We get bored. With the decreasing attention spans in today’s world, we can get bored with our writing work, especially if we’ve been working on the same project for a long time. We just want to be done so we can work on something new and shiny. We start to lose focus, and we get impatient with our work. It takes a great deal of focus and discipline to see an editing project through to the end.
Tip: make yourself edit your work sentence by sentence. If you find yourself trying to skip ahead, reign yourself back in.
We downgrade the project’s value. When we’ve been working on a writing project for so long, we have a tendency to “be done with it already!” We’ve lost interest, it’s hard work, and we try to tell ourselves that it doesn’t matter if a few errors show up. We start to devalue our writing projects and convince ourselves that mediocre work is acceptable.

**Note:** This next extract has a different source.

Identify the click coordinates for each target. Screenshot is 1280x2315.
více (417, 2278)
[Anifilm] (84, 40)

Tip: remind yourself why you set out to write the piece in the first place. Understand that even though you’ve lost interest in seeing it through all the hard work, you’ll need to keep in mind that it was written for a good reason so you don’t get tempted to accept mediocrity in your work for the sake of finishing it.
Writing well is rewarding work, but it does take time. Give it the time and attention it needs to avoid these writing mistakes and you'll be on your way to writing success!